• [Extract]
* Begin *
3. The adjudication officer's decision of 23 October 1997 reviewed the claimant's earlier continuing award made on that basis, and determined that he had not after all had any entitlement to incapacity benefit for the period from and including 1 June 1996 (page 86: the gist of the decision so far as material is recorded in the tribunal's findings at pages 52-53). It was based on a fraud investigation and written details of the claimant's actual earnings provided by his employers, which, if they were correct, showed he had no entitlement at all to the benefit he had continued to draw.
4. That decision, based on the evidence then before the adjudication officer, was not appealed by the claimant. It therefore became conclusive to determine against the claimant any question of his entitlement to incapacity benefit for the period it covered, subject only to any provision of the legislation from time to time in force permitting a decision which has once become final to be reopened subsequently: see section 60(1) Social Security Administration Act 1992, which was the relevant provision of the primary legislation in force at the time that decision was given.
5. The appeal to the tribunal arose out of an attempt by the claimant's representative on his behalf to have that decision reopened some three years after it had thus become final, by an application made by letter on 18 September 2000 (page 16). This was for what was then called a "supersession of the decision of 23 October 1997", the provisions of the Social Security Act 1998 being by that time in force and applicable to incapacity benefit cases.
6. The single ground put forward for asking for the powers in the new Act to reopen past decisions (which it is common ground apply to earlier adjudication officers' decisions, by virtue of transitional provisions) to be used was that "the decision was erroneous in law". There is no doubt that this is one of the grounds under which an earlier adjudication officer's decision adverse to the claimant may be replaced by another decision "superseding" it under section 10 Social Security Act 1998, though only with effect from the date of the application for the later decision itself: see regs 6(2)(b)(i) Social Security and Child Support (Decisions and Appeals) Regulations 1999 SI No. 991, and section 10(5) of the 1998 Act.
7. It is also relevant, though not raised by the claimant's representative until later, that the Secretary of State also has power under section 9 of that Act to "revise" an earlier decision of an adjudication officer which was adverse to the claimant at any time if it is shown that it "arose from an official error", as specially defined. In that case the revision may be made so as to take effect retrospectively to the date of the original decision so as to give the claimant the corrected result for the entire period at issue; the Secretary of State moreover having power to treat an application for a "supersession" as an application for a "revision" instead: see regs 1(3), 3(5)(a), 3(10) of the Decisions and Appeals Regulations.
* End *
• [Source data]
* Begin *
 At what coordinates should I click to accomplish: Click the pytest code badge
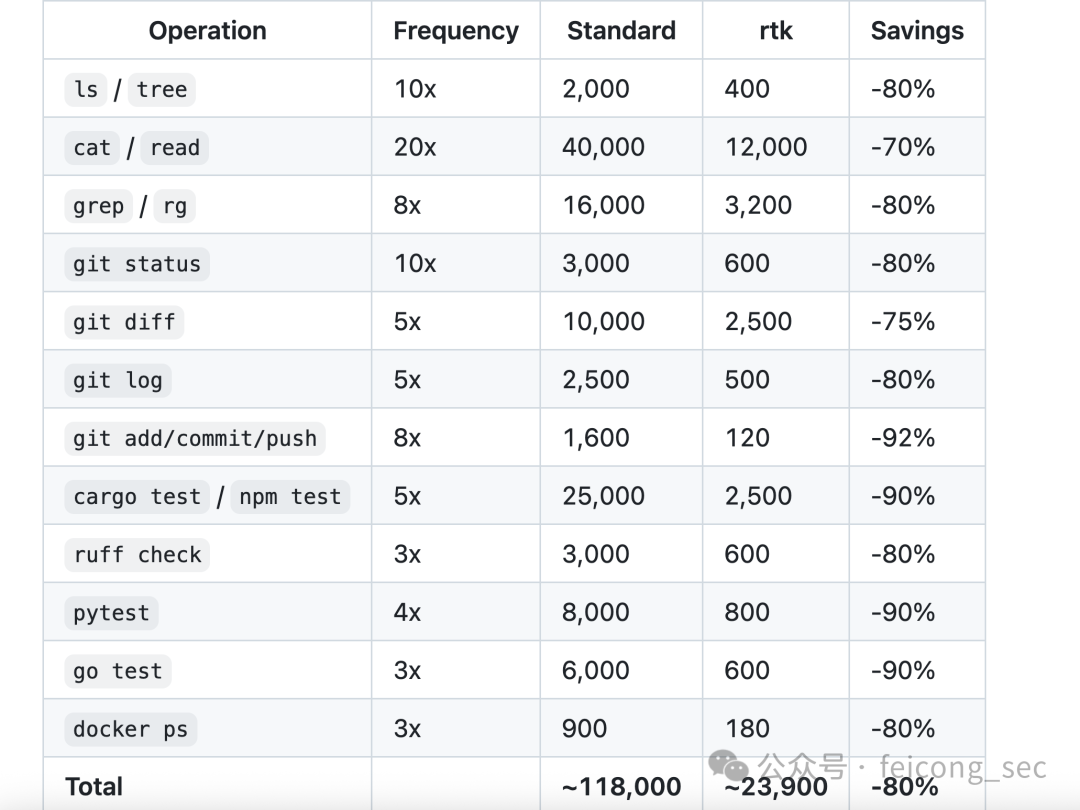click(x=111, y=613)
* End *
• [Stated exercise] Please carry on the incapacity benefit ruling above from the end of its last paragraph.

• [Task output]
8. The reason argued on the claimant's behalf for taking one or other of those steps in the circumstances of his case was the intermediate decision of another tribunal, sitting at Swindon on 1 November 1999, in which they had upheld an appeal by the claimant against the separate decision of an adjudication officer dated 7 May 1998 that he had to pay back the incapacity benefit mistakenly overpaid to him for the period from 1 June 1996 to the end of October 1997 (to which, as has been conclusively determined against him by the decision of 23 October 1997, he had not been entitled).
9. As recorded by the Chippenham tribunal in their statement of reasons at page 53, the stated reasons of the Swindon tribunal for their 1999 decision, issued to the parties only many months later in August 2000, are "somewhat unclear": in particular because they appear to embody a measure of confusion about the issues that were then before the tribunal to decide. However there can in my judgment be no doubt that the only issues before the Swindon tribunal for determination in November 1999 were what are referred to as the "overpayment issues" arising out of the adjudication officer's decision of 7 May 1998 (page 39). Those were in practice confined to whether there had been a failure on the claimant's part to make the disclosure reasonably required of him about his earnings, for the purpose of deciding whether the overpaid benefit was recoverable from him under section 71 Social Security Administration Act 1992. That was a different question from whether he had received benefit to which he was not entitled over the period 1 July 1996 to the end of October 1997, the question already conclusively determined against him by the adjudication officer's review decision of 23 October 1997 which had become final and was not the subject of any appeal.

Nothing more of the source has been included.